Royals Harry and Meghan go barefoot on Bondi

Sydney, Australia | AFP | Friday 10/19/2018 - 10:32 UTC+5 | 427 words

by Andrew BEATTY

British royals Harry and Meghan kicked off their shoes and donned tropical garlands Friday as they hit Sydney’s famed Bondi beach for the latest stop on their Australian tour.

Expectant Meghan put on a summer dress and set aside her high heels, while Harry ditched his usual suit for chinos as the couple lapped up cheers from Australian fans and enjoyed Bondi’s surf.

Despite morning fog, the pair met local surfers enjoying winter swells and sat down on the sand for a long chat with leaders of the OneWave group, which focuses on helping people improve mental health by getting outdoors.

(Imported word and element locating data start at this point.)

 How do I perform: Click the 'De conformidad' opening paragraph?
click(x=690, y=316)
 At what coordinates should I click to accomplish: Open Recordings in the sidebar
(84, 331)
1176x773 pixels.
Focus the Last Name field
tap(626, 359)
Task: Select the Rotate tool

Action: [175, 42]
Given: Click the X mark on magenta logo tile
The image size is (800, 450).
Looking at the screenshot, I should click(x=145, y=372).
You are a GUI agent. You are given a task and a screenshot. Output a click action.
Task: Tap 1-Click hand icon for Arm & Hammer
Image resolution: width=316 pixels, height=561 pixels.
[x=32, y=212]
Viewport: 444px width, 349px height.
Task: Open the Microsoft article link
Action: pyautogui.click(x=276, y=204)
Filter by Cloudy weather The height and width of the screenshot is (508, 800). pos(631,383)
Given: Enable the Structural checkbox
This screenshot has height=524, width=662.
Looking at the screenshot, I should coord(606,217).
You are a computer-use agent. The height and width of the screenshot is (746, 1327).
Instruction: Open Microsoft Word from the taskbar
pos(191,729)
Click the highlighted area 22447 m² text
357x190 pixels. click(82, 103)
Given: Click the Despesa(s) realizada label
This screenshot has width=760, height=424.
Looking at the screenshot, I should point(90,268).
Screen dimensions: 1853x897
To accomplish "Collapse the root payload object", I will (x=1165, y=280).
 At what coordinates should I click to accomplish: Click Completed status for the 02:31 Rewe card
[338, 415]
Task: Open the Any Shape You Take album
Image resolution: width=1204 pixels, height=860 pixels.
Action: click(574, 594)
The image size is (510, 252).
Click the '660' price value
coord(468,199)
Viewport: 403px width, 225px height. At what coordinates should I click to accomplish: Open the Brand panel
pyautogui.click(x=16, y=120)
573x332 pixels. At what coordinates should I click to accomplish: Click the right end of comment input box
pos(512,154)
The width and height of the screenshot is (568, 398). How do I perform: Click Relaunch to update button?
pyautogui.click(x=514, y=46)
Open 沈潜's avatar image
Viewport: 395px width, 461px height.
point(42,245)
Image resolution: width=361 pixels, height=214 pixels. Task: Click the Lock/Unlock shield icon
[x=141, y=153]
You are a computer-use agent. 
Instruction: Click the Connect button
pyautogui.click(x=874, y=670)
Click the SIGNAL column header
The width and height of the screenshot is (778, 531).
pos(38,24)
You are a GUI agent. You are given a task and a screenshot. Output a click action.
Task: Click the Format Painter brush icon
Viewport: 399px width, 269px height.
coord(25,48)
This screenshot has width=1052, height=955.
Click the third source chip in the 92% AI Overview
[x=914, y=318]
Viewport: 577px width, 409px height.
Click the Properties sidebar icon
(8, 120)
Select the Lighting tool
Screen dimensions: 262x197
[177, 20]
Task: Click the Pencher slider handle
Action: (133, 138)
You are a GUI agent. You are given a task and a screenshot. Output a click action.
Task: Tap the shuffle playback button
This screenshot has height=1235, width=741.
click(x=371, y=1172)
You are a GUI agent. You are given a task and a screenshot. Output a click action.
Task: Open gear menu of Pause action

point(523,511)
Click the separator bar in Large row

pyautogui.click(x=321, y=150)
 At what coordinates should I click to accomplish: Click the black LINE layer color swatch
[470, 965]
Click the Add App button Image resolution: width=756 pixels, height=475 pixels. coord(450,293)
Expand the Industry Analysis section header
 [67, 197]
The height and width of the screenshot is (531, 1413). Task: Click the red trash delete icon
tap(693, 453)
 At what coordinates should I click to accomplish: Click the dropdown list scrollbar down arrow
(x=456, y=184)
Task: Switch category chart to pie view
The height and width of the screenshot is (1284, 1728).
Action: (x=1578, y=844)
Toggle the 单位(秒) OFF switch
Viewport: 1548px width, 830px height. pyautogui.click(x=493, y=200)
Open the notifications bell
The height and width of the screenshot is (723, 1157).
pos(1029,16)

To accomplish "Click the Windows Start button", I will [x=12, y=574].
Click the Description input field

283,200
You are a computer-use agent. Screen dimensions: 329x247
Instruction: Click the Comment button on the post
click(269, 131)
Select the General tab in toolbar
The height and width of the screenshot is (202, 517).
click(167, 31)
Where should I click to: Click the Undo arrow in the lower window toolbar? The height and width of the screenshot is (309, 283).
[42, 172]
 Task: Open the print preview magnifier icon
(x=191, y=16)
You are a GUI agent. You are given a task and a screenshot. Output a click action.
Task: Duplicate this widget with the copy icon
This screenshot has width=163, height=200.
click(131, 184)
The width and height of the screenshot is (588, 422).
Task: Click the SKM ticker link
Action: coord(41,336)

Signs screaming “G’day Harry and Meghan” greeted the royal couple, who have received a warm welcome from fans throughout the start of their 16-day pacific tour.

“You hear people that met the Queen when she came here (in 1954)” said 26-year-old fan Christopher Cundle, “and they are still talking about it now.

“I can easily see that that is one of the things I will be talking to my grandkids and future generations about. It was awesome.”

While half of Australians oppose having British monarchs as head of state, and the vast majority of citizens have carried on with business as usual during the visit, there has been sizable support for the celebrity couple at every stop.

News that the Duchess of Sussex is pregnant has only made the crowds swell.

She is the favourite royal of 11-year-old schoolgirl Mya.

“I actually think it is amazing that she actually got to meet Harry and fall in love with him.”

Amid a torrent of fawning press coverage declaring Meghan the “Queen of hugs” and the prince receiving “buckets of love,” the Australian Republican Movement is putting on a brave face.

“The Duke and Duchess of Sussex are very welcome visitors” the group said at the start of the trip, pointedly adding that “Australians of all ages know the difference between this wonderful event and the questions of our nation’s identity and future.”

In a 1999 referendum, 55 percent of Australians voted against replacing Queen Elizabeth II as head of state, although polls indicate support for republicanism has grown since then.

The opposition Labor party has promised a plebiscite on the issue if it wins a general election expected in 2019.

Later on Friday the prince strapped on a harness and scaled the Sydney Harbour Bridge to hoist a flag of the Invictus Games, a sports championship for wounded military personnel.

On Monday the pair will go to Queensland’s Fraser Island, the world’s largest sand island, before jetting off to Fiji, Tonga and New Zealand.